Notwithstanding the current fragility of the Dr Manmohan Singh Government in India, Prime Minister John Key is confident that a Free Trade Agreement (FTA) between the two countries will be signed early next year.
His optimism was triggered by the advanced stage of negotiations between the officials of the two Governments over a series of meetings held in India and New Zealand over the past three years and the enthusiasm with which Dr Singh received Mr Key during the latter’s first State visit in June.
Commerce & Industry Minister Anand Sharma, who met Mr Key and Trade Minister Tim Groser in Delhi told reporters that the FTA was on track and that his Government was also keen to sign the pact early.
Mr Key told a meeting of National Party supporters, mainly from the Indian business community in South Auckland on August 24 that New Zealand and India were keen to boost bilateral relations and trade.
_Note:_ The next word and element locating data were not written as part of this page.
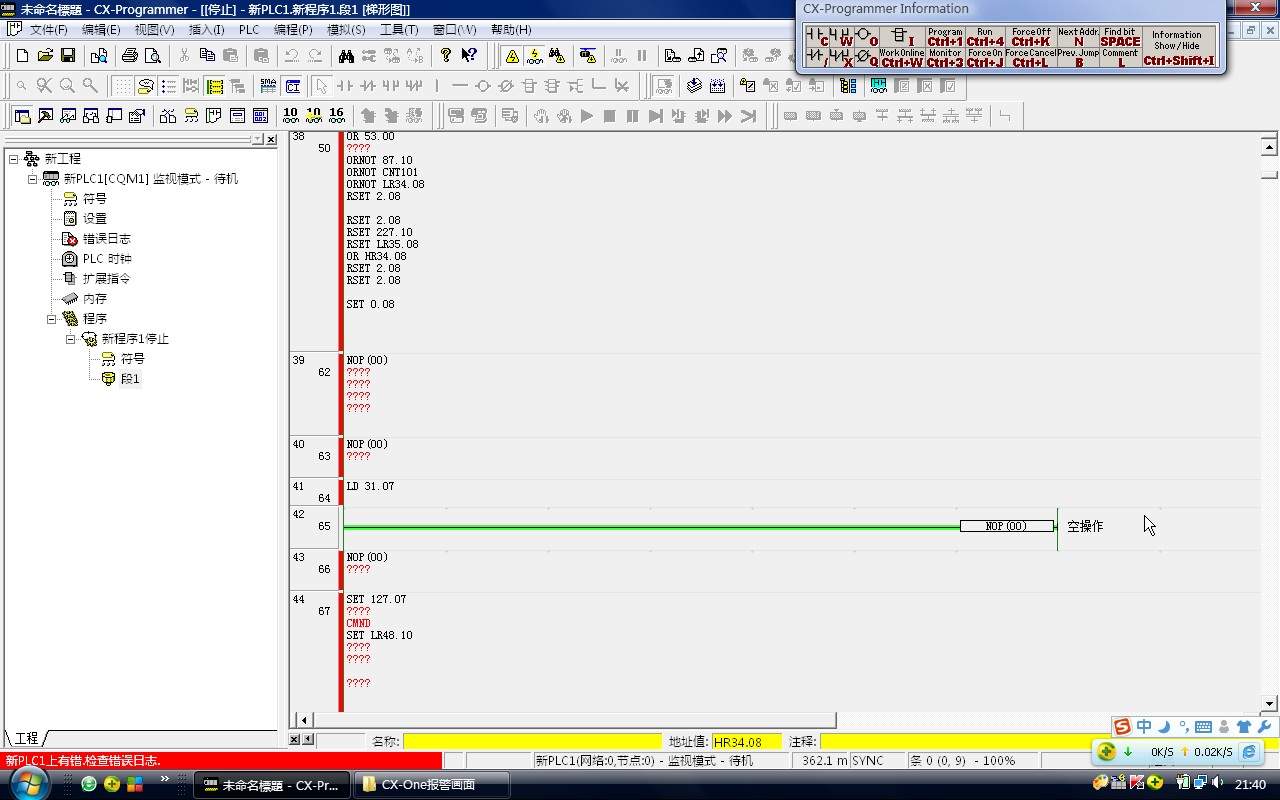The height and width of the screenshot is (800, 1280).
Task: Click the Save project icon
Action: click(x=68, y=56)
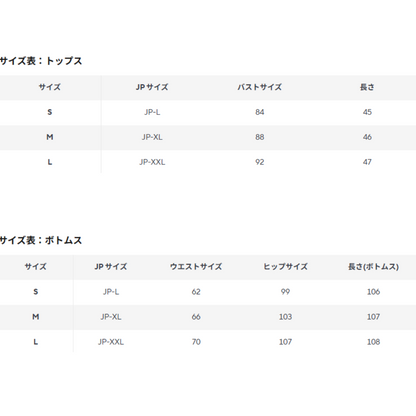Select waist value 62
416x416 pixels.
coord(196,292)
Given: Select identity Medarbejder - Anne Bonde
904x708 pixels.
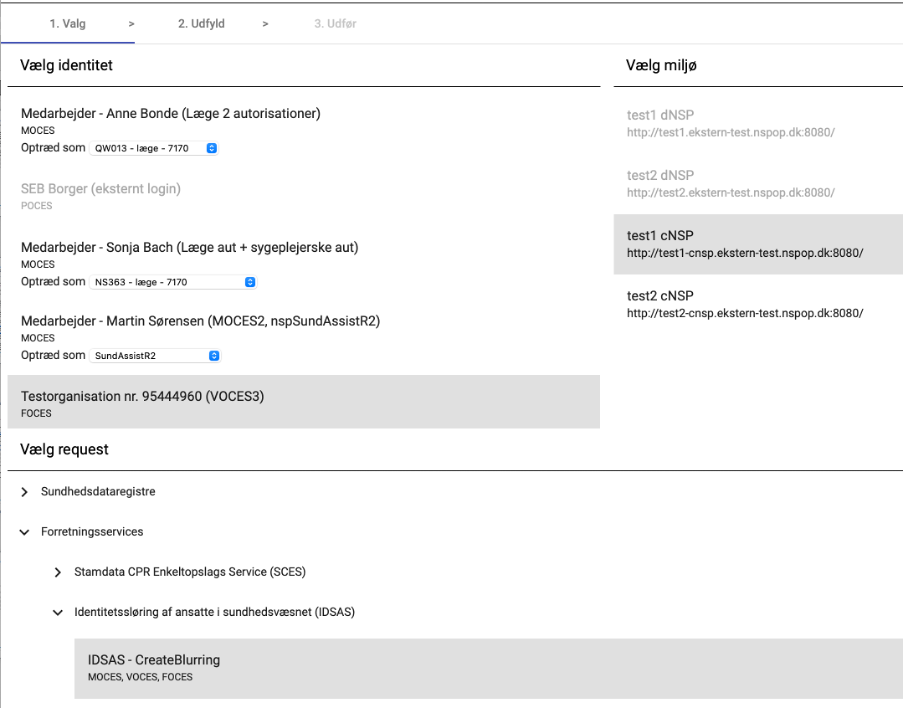Looking at the screenshot, I should click(170, 114).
“India is emerging as a strategic trade partner for New Zealand. The proposed FTA will create new opportunities to lift our two-way trade from the current level of $1 billion,” he said.
Paying tributes to the Indian community, he said that Indians have shown resilience, perseverance and acumen in their businesses.
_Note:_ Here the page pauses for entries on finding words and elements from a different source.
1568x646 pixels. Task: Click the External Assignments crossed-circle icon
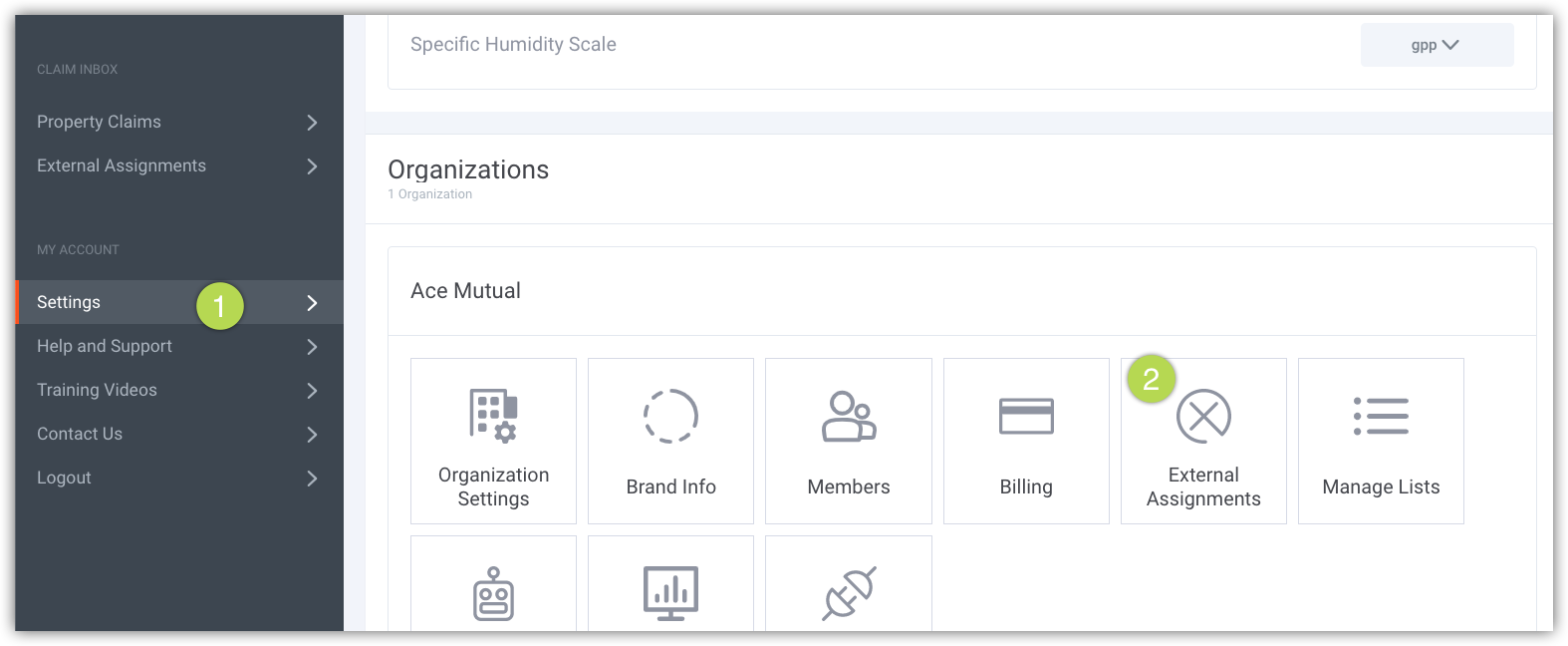(x=1203, y=416)
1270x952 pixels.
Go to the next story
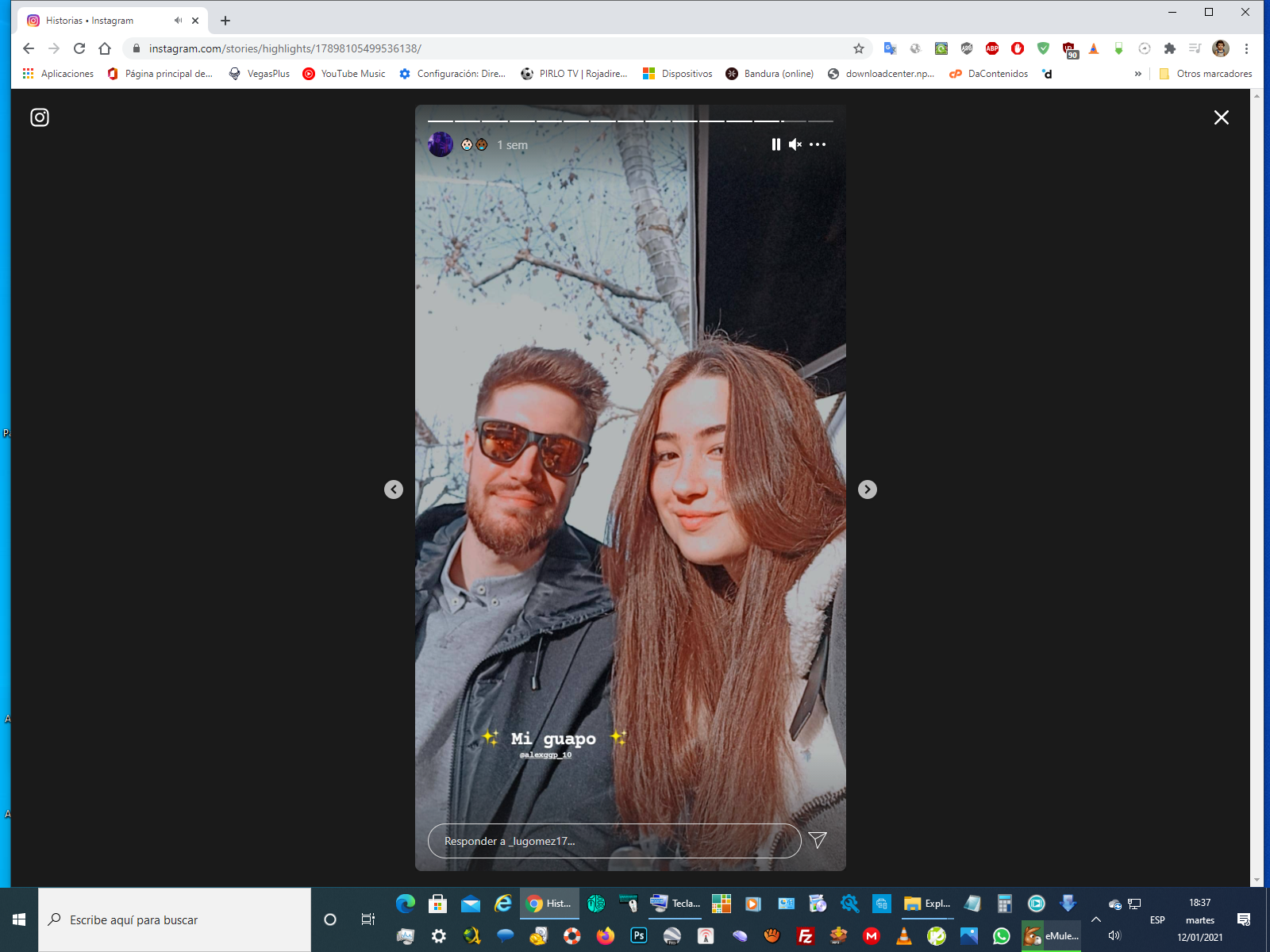868,489
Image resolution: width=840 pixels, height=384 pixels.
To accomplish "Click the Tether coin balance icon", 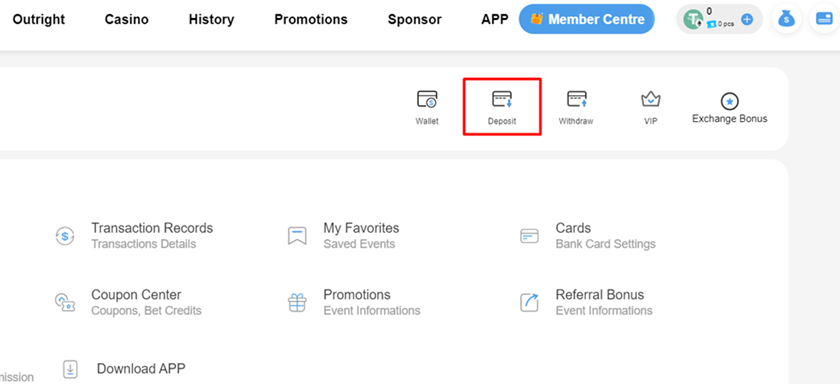I will coord(696,20).
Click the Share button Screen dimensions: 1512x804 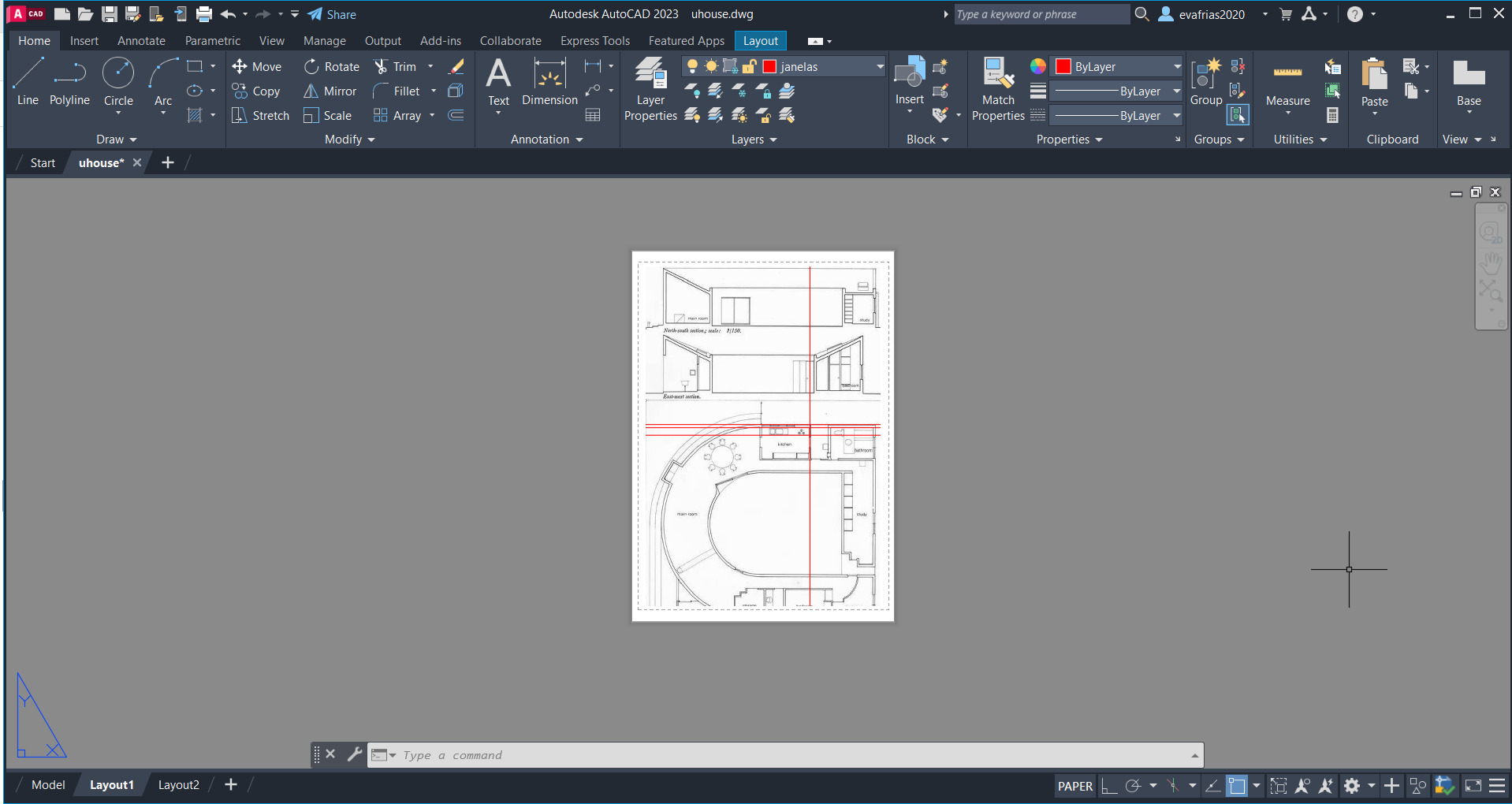pos(332,14)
“You have been an important part of our country’s growth. I am also confident that the New Zealand economy will continue to grow since the process of recovery has already begun. Our economic policies and programmes are designed to benefit all New Zealanders. I am sure we will return to surplus by financial year 2013-2014,” he said.
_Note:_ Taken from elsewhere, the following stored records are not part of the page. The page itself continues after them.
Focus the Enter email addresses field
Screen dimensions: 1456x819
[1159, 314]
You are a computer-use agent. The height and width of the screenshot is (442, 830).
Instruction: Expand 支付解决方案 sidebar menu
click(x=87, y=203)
Mr Key praised the services rendered by his fellow Member of Parliament Kanwaljit Singh Bakshi to the Indian community.
Mr Bakshi, who hosted the fundraiser for his Party at the Papatoetoe Club, said Indians were among the early settlers in New Zealand and that they have been active in many sectors of the economy.
“It is a matter of pride and satisfaction that our contributions are recognised,” he said and said that his National Party would continue to look after the interests of the Indian community.
About 200 people, representing various sections of the Indian community in Auckland, Hamilton and Tauranga were present at the meeting.